Business
PwC Highlights Energy and Water Shortages as Key Risks for South African Businesses in 2025–2026

The PwC South Africa Economic Outlook for 2025, released on Monday, highlights energy and water supply shortages as the top concerns for South African business leaders in the coming years. Despite the suspension of load shedding since March 2024, companies remain wary of power disruptions, water crises, and extreme weather events affecting operations and economic growth.
Energy Supply Remains the Biggest Business Risk
PwC warns that energy disruptions remain the number one concern for business leaders, despite improvements in power supply. The report highlights unplanned generation breakdowns nearing 12,000MW as a major risk, reinforcing fears of potential blackouts in 2025–2026.
Key energy concerns for South African businesses:
- Continued risk of power cuts due to aging infrastructure and unexpected outages.

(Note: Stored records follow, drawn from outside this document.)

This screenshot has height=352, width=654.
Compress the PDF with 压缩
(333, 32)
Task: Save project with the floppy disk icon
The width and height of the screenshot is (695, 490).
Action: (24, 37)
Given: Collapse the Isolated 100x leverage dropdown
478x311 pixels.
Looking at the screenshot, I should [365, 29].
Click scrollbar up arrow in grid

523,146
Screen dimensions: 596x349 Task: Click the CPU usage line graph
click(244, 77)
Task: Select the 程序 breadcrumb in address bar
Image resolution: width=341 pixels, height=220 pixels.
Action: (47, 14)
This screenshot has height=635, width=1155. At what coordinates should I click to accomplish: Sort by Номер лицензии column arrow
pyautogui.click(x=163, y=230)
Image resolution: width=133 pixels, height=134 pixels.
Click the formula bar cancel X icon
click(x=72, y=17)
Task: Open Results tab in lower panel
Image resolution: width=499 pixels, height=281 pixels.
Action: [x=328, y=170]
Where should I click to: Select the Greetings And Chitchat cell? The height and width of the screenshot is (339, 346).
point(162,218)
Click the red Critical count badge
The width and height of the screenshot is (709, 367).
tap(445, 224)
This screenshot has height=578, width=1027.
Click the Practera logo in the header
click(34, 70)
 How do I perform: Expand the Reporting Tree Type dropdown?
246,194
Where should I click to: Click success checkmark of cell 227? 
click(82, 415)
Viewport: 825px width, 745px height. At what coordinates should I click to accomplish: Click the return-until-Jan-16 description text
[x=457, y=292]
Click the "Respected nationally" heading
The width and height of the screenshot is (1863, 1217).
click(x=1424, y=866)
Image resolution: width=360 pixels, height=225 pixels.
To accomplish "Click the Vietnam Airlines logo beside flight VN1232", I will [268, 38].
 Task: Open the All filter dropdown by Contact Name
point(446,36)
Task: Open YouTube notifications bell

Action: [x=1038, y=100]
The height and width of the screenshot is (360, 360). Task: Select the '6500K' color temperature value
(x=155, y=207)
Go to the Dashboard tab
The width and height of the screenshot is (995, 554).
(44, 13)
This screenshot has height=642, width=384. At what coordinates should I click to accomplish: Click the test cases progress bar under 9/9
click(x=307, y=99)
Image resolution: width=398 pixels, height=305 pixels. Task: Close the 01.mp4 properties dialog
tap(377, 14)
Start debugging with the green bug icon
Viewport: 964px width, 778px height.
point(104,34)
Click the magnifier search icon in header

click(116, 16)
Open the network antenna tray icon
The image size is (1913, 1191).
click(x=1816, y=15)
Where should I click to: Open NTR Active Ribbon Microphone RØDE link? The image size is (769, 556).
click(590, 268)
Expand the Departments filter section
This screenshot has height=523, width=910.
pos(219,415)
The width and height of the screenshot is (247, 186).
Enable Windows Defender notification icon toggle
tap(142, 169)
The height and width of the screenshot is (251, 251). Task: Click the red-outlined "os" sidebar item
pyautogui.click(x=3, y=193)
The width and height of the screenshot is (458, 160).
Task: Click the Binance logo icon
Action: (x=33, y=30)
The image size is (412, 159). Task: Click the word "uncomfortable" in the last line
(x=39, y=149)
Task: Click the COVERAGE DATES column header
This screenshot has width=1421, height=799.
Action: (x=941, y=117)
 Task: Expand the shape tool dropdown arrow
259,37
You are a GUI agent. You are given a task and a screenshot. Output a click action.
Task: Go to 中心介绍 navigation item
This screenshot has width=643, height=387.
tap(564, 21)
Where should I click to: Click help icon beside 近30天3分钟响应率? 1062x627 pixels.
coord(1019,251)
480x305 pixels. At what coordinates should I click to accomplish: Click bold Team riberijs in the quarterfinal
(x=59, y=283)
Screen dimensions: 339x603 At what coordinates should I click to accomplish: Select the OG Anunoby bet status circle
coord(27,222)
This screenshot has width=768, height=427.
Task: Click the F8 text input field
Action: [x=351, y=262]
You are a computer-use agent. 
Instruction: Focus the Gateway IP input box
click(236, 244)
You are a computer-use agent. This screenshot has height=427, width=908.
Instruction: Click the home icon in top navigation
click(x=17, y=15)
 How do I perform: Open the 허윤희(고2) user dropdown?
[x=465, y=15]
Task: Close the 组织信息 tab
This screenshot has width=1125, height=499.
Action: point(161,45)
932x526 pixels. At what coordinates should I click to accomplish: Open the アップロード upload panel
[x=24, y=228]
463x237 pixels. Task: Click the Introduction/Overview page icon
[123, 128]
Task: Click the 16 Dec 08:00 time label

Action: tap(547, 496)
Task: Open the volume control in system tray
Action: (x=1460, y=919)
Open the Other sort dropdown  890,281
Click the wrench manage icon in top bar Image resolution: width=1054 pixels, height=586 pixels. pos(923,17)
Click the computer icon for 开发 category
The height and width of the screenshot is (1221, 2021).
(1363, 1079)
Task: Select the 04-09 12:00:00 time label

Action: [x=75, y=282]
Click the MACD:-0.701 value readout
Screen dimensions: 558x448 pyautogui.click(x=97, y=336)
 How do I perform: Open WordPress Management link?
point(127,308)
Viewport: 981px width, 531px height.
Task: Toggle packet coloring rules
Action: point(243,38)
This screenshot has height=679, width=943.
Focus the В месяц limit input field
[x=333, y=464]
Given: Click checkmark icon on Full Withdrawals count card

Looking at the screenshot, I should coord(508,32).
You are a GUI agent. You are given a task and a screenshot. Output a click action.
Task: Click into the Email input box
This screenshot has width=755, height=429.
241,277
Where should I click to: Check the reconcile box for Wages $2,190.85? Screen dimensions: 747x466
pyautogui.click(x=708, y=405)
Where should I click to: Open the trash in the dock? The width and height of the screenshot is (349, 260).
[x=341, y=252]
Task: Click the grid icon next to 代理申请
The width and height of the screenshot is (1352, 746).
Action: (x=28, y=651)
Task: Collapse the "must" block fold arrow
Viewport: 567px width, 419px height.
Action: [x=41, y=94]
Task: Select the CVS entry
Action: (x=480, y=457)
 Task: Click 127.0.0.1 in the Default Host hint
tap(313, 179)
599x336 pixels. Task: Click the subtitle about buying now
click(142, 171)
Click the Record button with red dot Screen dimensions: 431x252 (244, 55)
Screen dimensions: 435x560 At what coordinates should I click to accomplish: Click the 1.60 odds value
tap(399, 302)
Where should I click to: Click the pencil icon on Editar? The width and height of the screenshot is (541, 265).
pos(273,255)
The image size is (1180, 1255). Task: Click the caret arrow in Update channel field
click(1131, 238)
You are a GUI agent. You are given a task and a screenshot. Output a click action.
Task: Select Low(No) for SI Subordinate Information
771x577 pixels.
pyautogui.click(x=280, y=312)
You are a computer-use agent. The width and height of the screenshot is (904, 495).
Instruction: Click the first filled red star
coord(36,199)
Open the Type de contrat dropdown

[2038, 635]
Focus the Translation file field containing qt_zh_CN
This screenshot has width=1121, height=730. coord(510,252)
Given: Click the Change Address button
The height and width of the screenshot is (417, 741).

- Increasing reliance on imported energy like jet fuel and natural gas.
- Rising production costs due to unstable energy supply.
Mitigating Energy Risks: What Businesses Should Do
PwC recommends that businesses develop a comprehensive energy action plan to reduce dependence on public electricity and imported hydrocarbons. This includes:
- Energy efficiency audits to identify cost-saving measures.
- Investments in renewable energy sources like solar and wind power.
- Alternative fuel generators to ensure operational continuity.
Water Shortages: A Growing Crisis for Businesses
Nearly half of South Africa’s municipal water supply systems are in poor or critical condition, leading to widespread water shortages. According to PwC, non-revenue water losses (water that is lost due to leaks, theft, or unbilled consumption) have increased from 42% in 2014–2015 to over 46% in 2021–2023.
Why is South Africa facing water shortages?
- Aging infrastructure and maintenance failures are reducing water availability.
- Over-consumption and pollution are worsening supply issues.
- Extreme weather events like droughts and floods are further straining resources.
How Businesses Can Manage Water Risks
PwC advises businesses to take proactive steps, including:
- Rainwater and greywater harvesting to reduce municipal reliance.
- Backup water systems for emergencies.
- Collaboration with municipalities to address infrastructure issues.
Extreme Weather: The Hidden Business Disruptor
Climate-related risks, such as droughts, floods, hailstorms, and wildfires, have caused severe economic disruptions in South Africa. PwC warns that businesses need to assess their physical and transition risks across different climate change scenarios.
The economic impact of extreme weather:
- Mining operations have suffered drought-related shutdowns, leading to job losses.
- Floods have damaged infrastructure, increasing operational costs.
- Heatwaves and wildfires disrupt supply chains, affecting multiple industries.
Building Resilience Against Climate Risks
Christie Viljoen, PwC South Africa’s lead economist for macro analysis, emphasizes that businesses must adopt climate adaptation strategies:
- Identify vulnerabilities specific to their industry and location.
- Develop resilience plans to protect assets and operations.
- Invest in sustainable infrastructure to mitigate long-term risks.
The Bottom Line: Preparing for an Uncertain Future
With energy insecurity, water shortages, and climate risks looming, South African businesses must act now to safeguard their operations. PwC urges companies to conduct risk assessments, implement efficiency measures, and collaborate with stakeholders to navigate these challenges effectively.